The paper tackles the problem of poorly calibrated predictive uncertainty in differentially private neural networks trained with DP-SGD, which is critical for safety-critical applications like medical diagnosis. The result is a method that provides more reliable uncertainty estimates, reducing expected calibration error by approximately 5-fold on MNIST and 2-fold on a pediatric pneumonia dataset.

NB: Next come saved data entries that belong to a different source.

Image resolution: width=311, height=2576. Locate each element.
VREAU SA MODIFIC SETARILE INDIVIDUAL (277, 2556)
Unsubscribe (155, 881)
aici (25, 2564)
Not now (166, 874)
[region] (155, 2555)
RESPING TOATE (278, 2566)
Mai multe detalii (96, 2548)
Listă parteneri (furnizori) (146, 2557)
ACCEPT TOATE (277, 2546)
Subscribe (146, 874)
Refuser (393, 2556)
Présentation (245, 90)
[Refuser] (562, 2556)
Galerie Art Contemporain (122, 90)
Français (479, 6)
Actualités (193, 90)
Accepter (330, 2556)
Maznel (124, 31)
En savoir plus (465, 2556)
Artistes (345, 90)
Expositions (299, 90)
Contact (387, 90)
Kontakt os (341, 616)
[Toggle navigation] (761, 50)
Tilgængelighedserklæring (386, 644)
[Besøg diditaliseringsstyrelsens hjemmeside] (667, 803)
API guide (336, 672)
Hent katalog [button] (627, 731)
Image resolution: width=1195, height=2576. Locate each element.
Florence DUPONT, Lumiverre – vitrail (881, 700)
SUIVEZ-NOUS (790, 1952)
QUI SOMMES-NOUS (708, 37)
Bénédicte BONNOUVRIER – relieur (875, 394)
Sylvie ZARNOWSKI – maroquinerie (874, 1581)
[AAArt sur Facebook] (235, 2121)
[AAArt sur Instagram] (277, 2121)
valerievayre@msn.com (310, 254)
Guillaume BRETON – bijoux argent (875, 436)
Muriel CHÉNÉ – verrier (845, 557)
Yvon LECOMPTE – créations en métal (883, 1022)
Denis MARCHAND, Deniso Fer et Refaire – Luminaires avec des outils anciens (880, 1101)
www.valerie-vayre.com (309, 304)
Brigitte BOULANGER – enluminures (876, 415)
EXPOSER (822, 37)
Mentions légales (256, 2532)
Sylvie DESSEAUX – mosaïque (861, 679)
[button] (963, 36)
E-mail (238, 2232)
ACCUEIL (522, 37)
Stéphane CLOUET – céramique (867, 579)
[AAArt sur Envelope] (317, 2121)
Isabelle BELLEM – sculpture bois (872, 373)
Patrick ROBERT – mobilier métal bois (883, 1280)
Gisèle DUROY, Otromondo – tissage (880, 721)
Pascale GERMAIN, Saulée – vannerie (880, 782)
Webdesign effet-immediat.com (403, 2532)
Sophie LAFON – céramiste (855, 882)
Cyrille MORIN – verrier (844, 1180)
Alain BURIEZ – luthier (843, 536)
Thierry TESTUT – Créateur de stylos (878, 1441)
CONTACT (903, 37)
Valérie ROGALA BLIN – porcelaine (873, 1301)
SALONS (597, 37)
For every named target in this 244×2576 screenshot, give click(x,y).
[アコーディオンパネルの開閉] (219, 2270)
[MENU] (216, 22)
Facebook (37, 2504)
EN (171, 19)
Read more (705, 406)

We show that differentially private stochastic gradient descent (DP-SGD) can yield poorly calibrated, overconfident deep learning models. This represents a serious issue for safety-critical applications, e.g. in medical diagnosis. We highlight and exploit parallels between stochastic gradient Langevin dynamics, a scalable Bayesian inference technique for training deep neural networks, and DP-SGD, in order to train differentially private, Bayesian neural networks with minor adjustments to the original (DP-SGD) algorithm. Our approach provides considerably more reliable uncertainty estimates than DP-SGD, as demonstrated empirically by a reduction in expected calibration error (MNIST $\sim{5}$-fold, Pediatric Pneumonia Dataset $\sim{2}$-fold).